I wake up almost every morning happy. I crank open my eyes to assess the weather, then turn to my prayer practice. I tug on wool socks, light a candle because Rumi says, "learn to light the candle." I close my eyes again. This seals the deal on my internal climate. I can handle calamity. Though I have ridden out usual mothering storms and some complicated travails, today's stratospheric turmoil has rocked me. Caused solely by my college-aged son, who'd just spent 18 hours with us, who left at 7:30 AM because he wanted to get back to school to the library. Here I am, saying goodbye, again. He is not off to the military, not off to the fields. He is not off to the hunting grounds or climbing on to a horse or a camel or a tank. He is getting in to his little car and taking his clean laundry and going back to school. But my heart cracks anyway, because wherever the destination, it is away and that changes me.
So I find myself in a curiously quiet house, no alternate sound track running in another room. The girl child is off on an arctic adventure in Manhattan. After 22 years of being accompanied, I am alone. They will be back; this nest is not cleaned out and orderly after the upheaving of babies, toddlers, or teens.
But look who has moved in! Doubt, the cold sister of possibility, has already chosen her bedroom. She chimes in before it is her turn to talk. She tugs away my equanimity and questions every choice. She loves to dangle the "who do you think you are" banner across my daylight. She glories in my prolonged dithering.
Then, Annie Dillard shows up:
The sensation of writing a book is the sensation of spinning, blinded by love and daring.

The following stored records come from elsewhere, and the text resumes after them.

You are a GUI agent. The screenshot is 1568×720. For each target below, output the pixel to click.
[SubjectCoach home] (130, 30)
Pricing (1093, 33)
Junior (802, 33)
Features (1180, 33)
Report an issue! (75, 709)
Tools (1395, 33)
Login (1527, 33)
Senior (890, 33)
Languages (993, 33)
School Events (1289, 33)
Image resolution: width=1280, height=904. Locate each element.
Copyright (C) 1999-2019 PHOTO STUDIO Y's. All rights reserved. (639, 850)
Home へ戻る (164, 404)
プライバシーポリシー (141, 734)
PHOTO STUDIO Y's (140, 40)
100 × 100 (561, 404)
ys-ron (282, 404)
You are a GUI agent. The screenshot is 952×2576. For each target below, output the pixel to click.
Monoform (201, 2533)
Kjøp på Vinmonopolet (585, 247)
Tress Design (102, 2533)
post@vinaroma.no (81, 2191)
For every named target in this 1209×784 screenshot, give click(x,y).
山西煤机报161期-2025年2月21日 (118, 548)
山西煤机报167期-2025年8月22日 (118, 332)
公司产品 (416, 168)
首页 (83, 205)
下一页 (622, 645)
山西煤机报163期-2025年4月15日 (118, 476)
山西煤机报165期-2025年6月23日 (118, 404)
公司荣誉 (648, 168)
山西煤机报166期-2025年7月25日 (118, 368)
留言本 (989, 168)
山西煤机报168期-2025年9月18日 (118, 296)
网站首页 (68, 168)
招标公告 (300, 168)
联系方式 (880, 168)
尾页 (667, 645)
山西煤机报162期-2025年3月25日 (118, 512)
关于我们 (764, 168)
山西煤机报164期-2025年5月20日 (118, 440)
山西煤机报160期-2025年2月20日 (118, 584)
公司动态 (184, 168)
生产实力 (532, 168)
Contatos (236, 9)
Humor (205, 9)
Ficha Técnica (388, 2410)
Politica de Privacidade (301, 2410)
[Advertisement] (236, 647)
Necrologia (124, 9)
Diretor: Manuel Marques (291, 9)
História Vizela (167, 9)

There is a bootstrap and I will pull it up today. I know what it feels like to show up blind with love, daring to move forward, even when I don't want to, even when Doubt casts her pallor over my day. I have 22 years of experience showing up for two people. Some days, I did not feel like oatmeal or elastic waist jeans pulled over thick-diapered bottoms, but I got them on anyway. Oats and jeans. Doubt. Take a seat. Take a number. Get in line.
Daring and love snuck in and I have work to do.